The definition of an old man? When you have a 50-year-old daughter, the milestone my little princess, Lisa, reaches on Sunday.
I have avoided Stratford since it was chosen as the home for the Olympics, because there are too many buried memories and ghosts of loved ones past. I just could not get my head round that run down area of east London being the right and suitable setting for the greatest sports show on earth.
So it was with trepidation that I accepted the invitation to spend a day at the Olympic Park. What a day.
The atmosphere was nuclear from the moment Heather Stanning and Helen Glover, glided to an historic (and for me, hysteric) victory in the women’s pairs at Eton Dorney.
Watching it live, we had been whipped into a frenzy of hope and expectation by the man at the microphone, Matthew Lorenzo. I literally gaped when I saw he was the MC, getting the thousands-strong audience in the mood to cheer home the H-for-heroine girls, Heather and Helen.
I have known Matt since he was knee-high to a space hopper, and he and his late father, Peter, and I used to run a PR and promotions agency together. We were the powerhouse think tank behind the transitory Texaco Cup and the pioneer pub quiz, What’s Yours?
It all adds to the nostalgia ingredients of this story, because Peter also started his sports reporting career on the Stratford Express.
Matthew, in my biased view better than most of the presenters on parade for the BBC, is these days an energetic freelance corporate host and runs a media-training company. Yesterday, he worked with the most enthusiastic and happiest audience I have ever seen at a major sports event.
There are three major reasons that the Olympic Park is – despite my fears – a huge success: the magnificent stadiums, the welcoming army of volunteers who make everybody feel as if they are part of the Olympic family, and most of all the public, who are in party mood from the moment they enter the enormous and awesome venue.
They have truly got the Olympic spirit, and come rain (lots and lots of it) or shine, they are determined to enjoy it.
The cheers that greeted the time trial gold of “Sir” Bradley Wiggins could, I am sure, be heard at the other Stratford (on Avon). The Bard could not have made up what has happened to Brad.
I cannot think of an individual achievement by a British sportsman to equal his Tour de France/Olympic double in a matter of weeks. Wonder who will get Sportsman of the Year?
As Wiggo whizzed home, the Olympic Park suddenly became like the scene of a giant carnival, perhaps setting the tone for Rio in 2016. We were in agreement that a major royal should have been drummed up to make the medal presentation, particularly as it was at Hampton Court. The IOC got that one wrong.
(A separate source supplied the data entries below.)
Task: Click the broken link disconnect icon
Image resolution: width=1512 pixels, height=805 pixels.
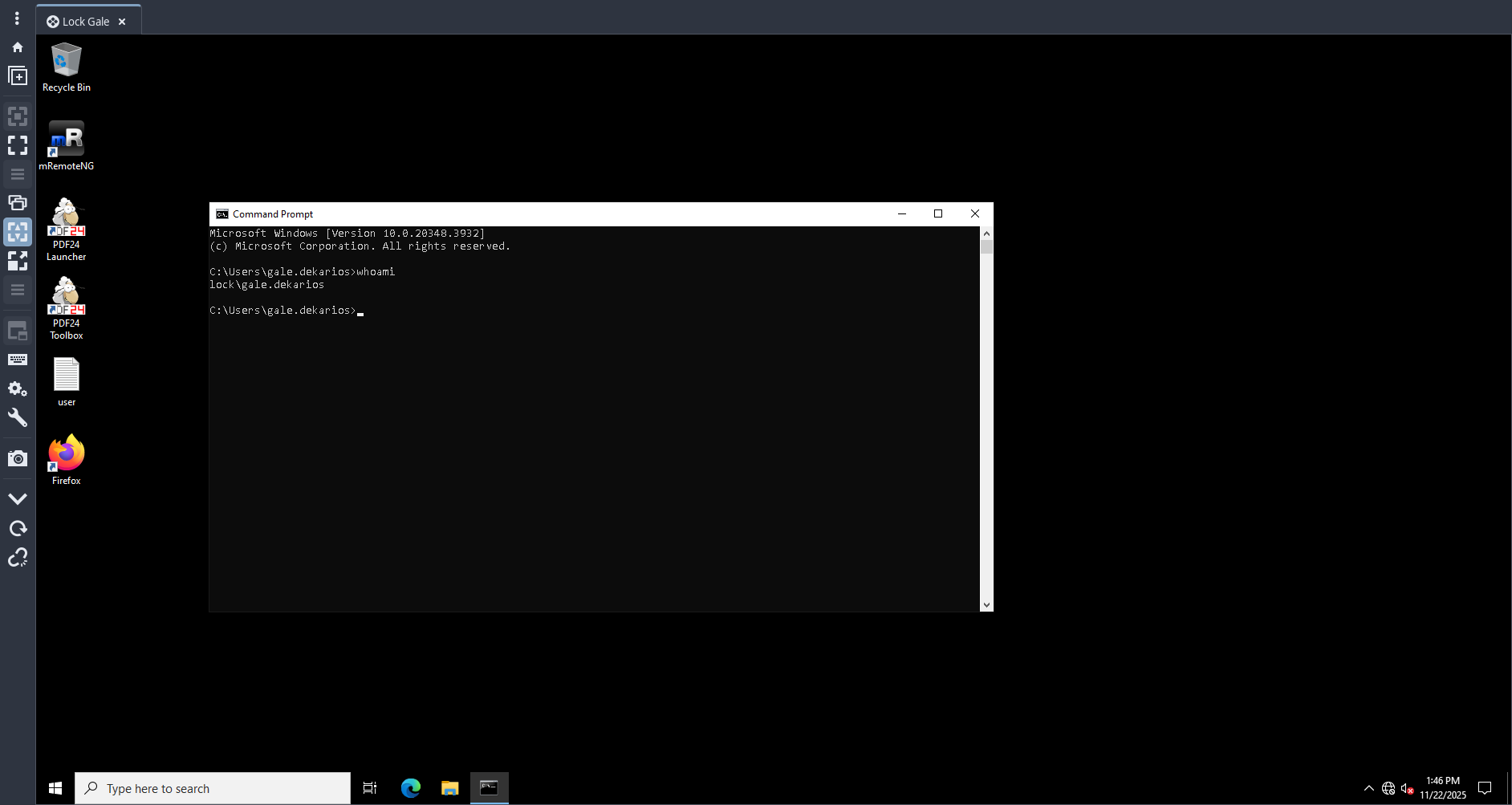Action: (x=18, y=557)
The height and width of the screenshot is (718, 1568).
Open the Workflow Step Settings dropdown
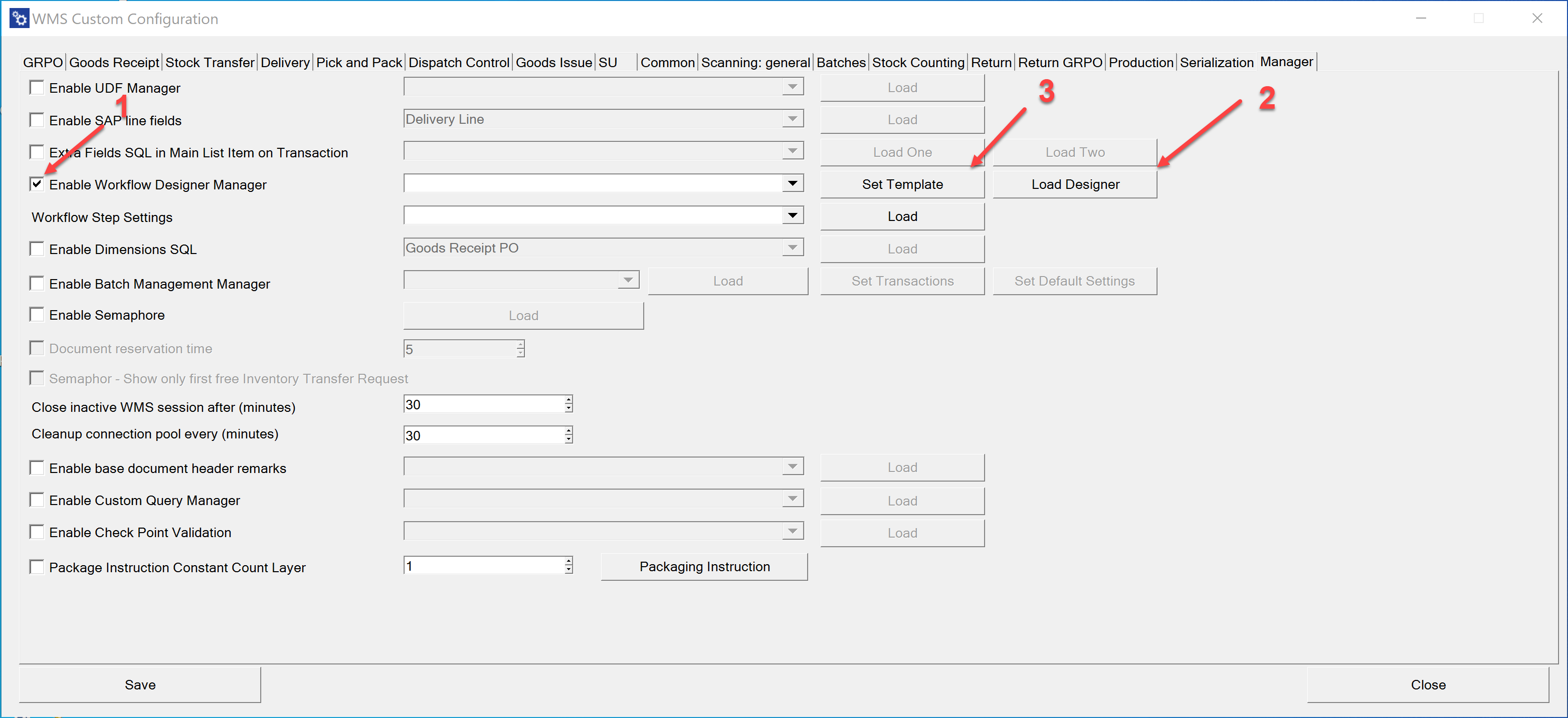pyautogui.click(x=792, y=215)
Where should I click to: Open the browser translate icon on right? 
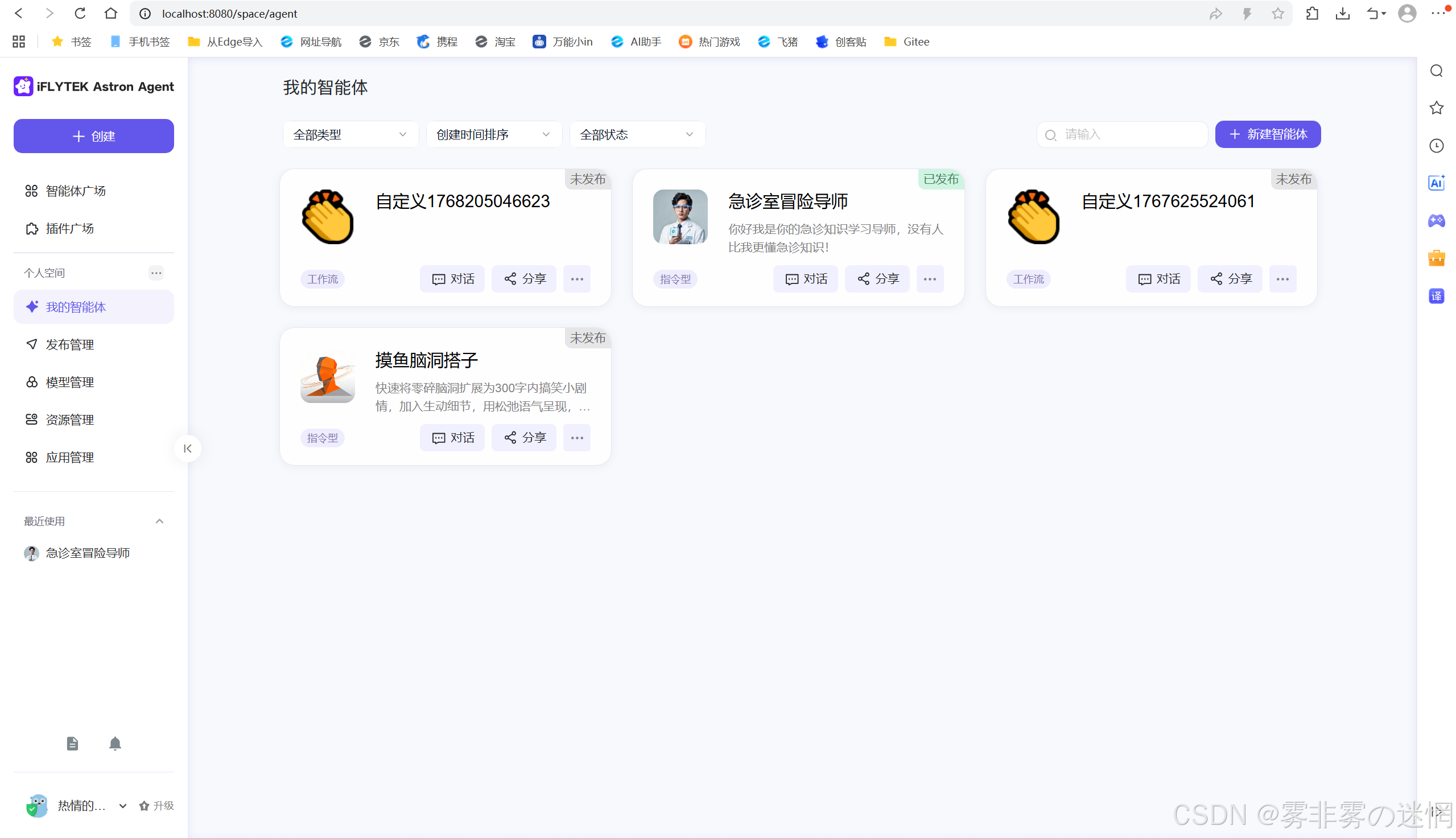click(1437, 296)
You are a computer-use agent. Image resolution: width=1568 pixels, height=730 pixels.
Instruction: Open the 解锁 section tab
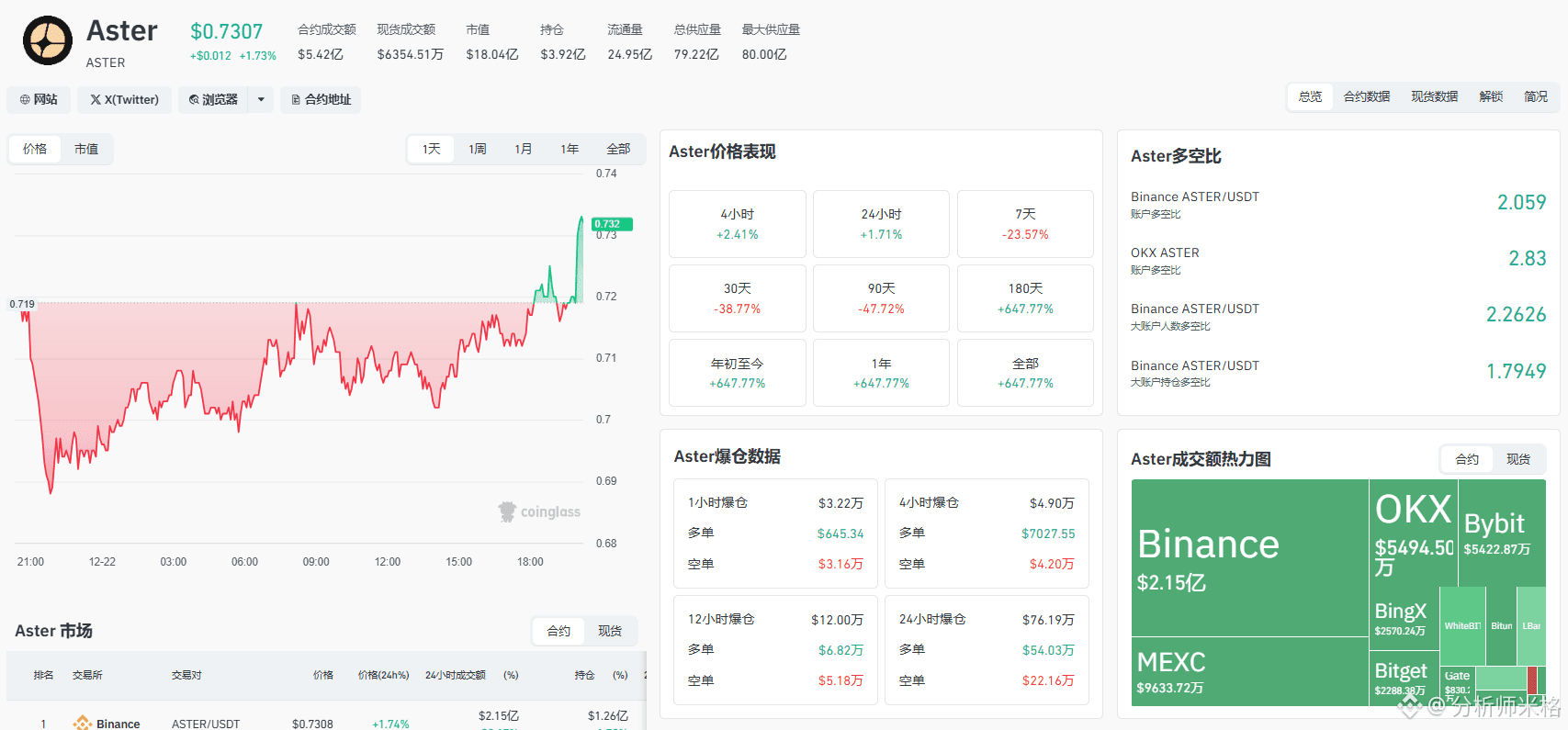point(1491,96)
Off with their ‘eads!
The downsides at the Olympic Park were the rip-off prices in the stores and at many of the food outlets (£6.20 for a chicken sandwich and tea in a cardboard cup), marathon walks between the major attractions, and the aggravating sight on the huge screen of empty seats while we were told there were no tickets available.
But there were few complaining yesterday because, at last, there was a bright golden haze on the Stratford meadows.
What concerns this old git, with in-depth knowledge of Stratford, is what is going to happen when the party leaves town?
I just don’t see how those dozens of Knightsbridge-style shops are going to be sustained, and there is as much chance of the promised “affordable housing” for the poor people of the borough as Boris Johnson becoming a high-wire walker.
But I must not end on a Victor Meldrew moaning note. Former Times, Evening Standard, Daily Mail sports editor and Sporting Life chief Tom Clarke, one of my two regular readers, has told me off for being too much of a cynic and pessimistic about the Olympics.
What I discovered yesterday on my Stratford Revisited day out was that regardless of what groaning old farts like me and all media critics say, the great British public are embracing the Olympics with the enthusiasm, enchantment and enjoyment that they deserve.
I can yet see a statue to Seb Coe being built in the Olympic village in recognition of his industry and vision.
That would be worth going back to Stratford to see.